■ TASK STATEMENT
What is needed is an exact copy of all the entries below.
━━━━
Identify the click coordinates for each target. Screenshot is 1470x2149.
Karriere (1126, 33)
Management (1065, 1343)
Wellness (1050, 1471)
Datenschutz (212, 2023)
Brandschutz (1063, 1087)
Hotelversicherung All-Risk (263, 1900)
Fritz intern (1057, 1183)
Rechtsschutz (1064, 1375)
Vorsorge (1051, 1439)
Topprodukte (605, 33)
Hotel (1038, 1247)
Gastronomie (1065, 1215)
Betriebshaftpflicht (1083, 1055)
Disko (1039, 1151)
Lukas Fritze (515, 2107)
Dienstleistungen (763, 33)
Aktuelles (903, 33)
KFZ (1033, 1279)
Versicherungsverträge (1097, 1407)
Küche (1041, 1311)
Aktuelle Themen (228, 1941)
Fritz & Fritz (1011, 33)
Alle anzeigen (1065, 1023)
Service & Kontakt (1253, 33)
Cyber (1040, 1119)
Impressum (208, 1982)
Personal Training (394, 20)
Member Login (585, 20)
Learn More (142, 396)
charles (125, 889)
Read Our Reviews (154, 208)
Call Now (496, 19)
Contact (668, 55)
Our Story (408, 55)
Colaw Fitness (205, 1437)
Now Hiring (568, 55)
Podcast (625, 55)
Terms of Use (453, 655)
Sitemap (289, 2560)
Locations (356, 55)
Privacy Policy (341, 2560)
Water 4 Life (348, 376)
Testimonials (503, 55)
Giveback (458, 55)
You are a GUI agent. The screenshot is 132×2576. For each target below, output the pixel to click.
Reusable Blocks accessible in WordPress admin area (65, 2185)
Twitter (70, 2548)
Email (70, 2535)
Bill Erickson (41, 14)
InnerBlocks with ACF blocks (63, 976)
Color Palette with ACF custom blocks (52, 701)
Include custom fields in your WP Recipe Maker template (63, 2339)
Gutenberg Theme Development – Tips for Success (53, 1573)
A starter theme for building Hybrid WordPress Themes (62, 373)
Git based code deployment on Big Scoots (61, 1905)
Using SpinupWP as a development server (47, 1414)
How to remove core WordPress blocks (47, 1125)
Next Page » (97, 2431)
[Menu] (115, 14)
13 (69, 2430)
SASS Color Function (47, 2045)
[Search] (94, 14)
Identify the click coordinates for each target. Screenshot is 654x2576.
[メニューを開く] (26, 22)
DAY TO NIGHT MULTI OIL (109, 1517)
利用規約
━━━━
■ RESULT OF THE EXERCISE
Identify the click coordinates for each target. Screenshot is 1470x2149.
Karriere (1126, 33)
Management (1065, 1343)
Wellness (1050, 1471)
Datenschutz (212, 2023)
Brandschutz (1063, 1087)
Hotelversicherung All-Risk (263, 1900)
Fritz intern (1057, 1183)
Rechtsschutz (1064, 1375)
Vorsorge (1051, 1439)
Topprodukte (605, 33)
Hotel (1038, 1247)
Gastronomie (1065, 1215)
Betriebshaftpflicht (1083, 1055)
Disko (1039, 1151)
Lukas Fritze (515, 2107)
Dienstleistungen (763, 33)
Aktuelles (903, 33)
KFZ (1033, 1279)
Versicherungsverträge (1097, 1407)
Küche (1041, 1311)
Aktuelle Themen (228, 1941)
Fritz & Fritz (1011, 33)
Alle anzeigen (1065, 1023)
Service & Kontakt (1253, 33)
Cyber (1040, 1119)
Impressum (208, 1982)
Personal Training (394, 20)
Member Login (585, 20)
Learn More (142, 396)
charles (125, 889)
Read Our Reviews (154, 208)
Call Now (496, 19)
Contact (668, 55)
Our Story (408, 55)
Colaw Fitness (205, 1437)
Now Hiring (568, 55)
Podcast (625, 55)
Terms of Use (453, 655)
Sitemap (289, 2560)
Locations (356, 55)
Privacy Policy (341, 2560)
Water 4 Life (348, 376)
Testimonials (503, 55)
Giveback (458, 55)
You are a GUI agent. The screenshot is 132×2576. For each target below, output the pixel to click.
Reusable Blocks accessible in WordPress admin area (65, 2185)
Twitter (70, 2548)
Email (70, 2535)
Bill Erickson (41, 14)
InnerBlocks with ACF blocks (63, 976)
Color Palette with ACF custom blocks (52, 701)
Include custom fields in your WP Recipe Maker template (63, 2339)
Gutenberg Theme Development – Tips for Success (53, 1573)
A starter theme for building Hybrid WordPress Themes (62, 373)
Git based code deployment on Big Scoots (61, 1905)
Using SpinupWP as a development server (47, 1414)
How to remove core WordPress blocks (47, 1125)
Next Page » (97, 2431)
[Menu] (115, 14)
13 (69, 2430)
SASS Color Function (47, 2045)
[Search] (94, 14)
Identify the click coordinates for each target. Screenshot is 654x2576.
[メニューを開く] (26, 22)
DAY TO NIGHT MULTI OIL (109, 1517)
利用規約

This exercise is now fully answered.